Munia miró durante un rato al suelo húmedo de la gruta.

—Quiero estar contigo, Ramiro, más que nada. No engañaré a mi padre, y creo que él estará contento de que viva contigo, y más aún si le digo que en el futuro seré tu esposa. Yo, con el hijo del rey… ¿Qué más podría pedir?

—Entonces descansaremos aquí un tiempo, sin preocuparnos. Después iremos a Barbenuta, hablaré a tu padre y nos marcharemos juntos a Nájera. Y todo saldrá bien.

Ella sonrió. Resignada, pero llena también de ilusión.

—Aunque mucha suerte será que tengamos tanto tiempo para nosotros. Seguro que el rey te reclama antes de lo que piensas.

—Lo ves todo muy oscuro. No importa, yo te lo dejo claro.
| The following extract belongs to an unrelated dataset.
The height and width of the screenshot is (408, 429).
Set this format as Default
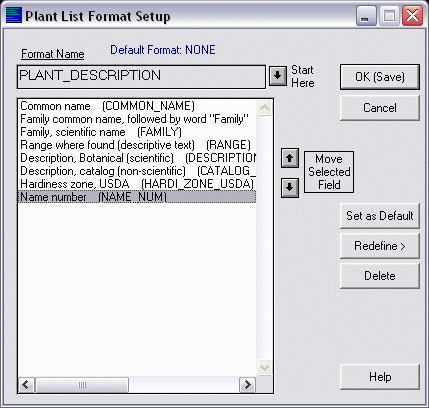(380, 216)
Y la besó para que no se echara atrás. Y Munia respondió al beso porque quería ir adelante.

 

3. Buenas semillas

 

 

 

 

 

 

 

UNA SEMANA MÁS TARDE.MONASTERIO DE RIPOLL

 

El carro estaba cubierto y sus cuatro ruedas macizas se hundían en el fango. Contaba con dos ventanucos minúsculos a cada lado, portezuela en la parte de atrás y un techado de madera a dos aguas. En el pescante viajaba un hombre solo, con la ropa empapada y el flequillo pegado a la frente. Azuzaba con desgana a dos mulas que acumulaban fatiga desde poco después de partir de Barcelona, pues el día anterior les había caído un tormentón veraniego que convirtió la senda en un barrizal y los obligó a buscar refugio en una cabaña de cabreros. En cuanto al acompañamiento, se limitaba a dos jinetes impacientes por desmontar y secarse. Esa era la única escolta que le había prestado el conde de Barcelona a su señora madre: un par de hombres armados solo con sus espadas, fardos someros atados a las sillas y corceles de viaje, sin refresco siquiera. El pequeño grupo cruzó el puente, traqueteando sobre las tablas hinchadas por la humedad, y torció a la derecha hacia el camino que discurría entre el murete y el río. Uno de los caballeros se adelantó, estirado sobre los estribos, ahuecó una mano alrededor de la boca y gritó:

—¡Honor a la condesa de Barcelona! ¡Ah del monasterio!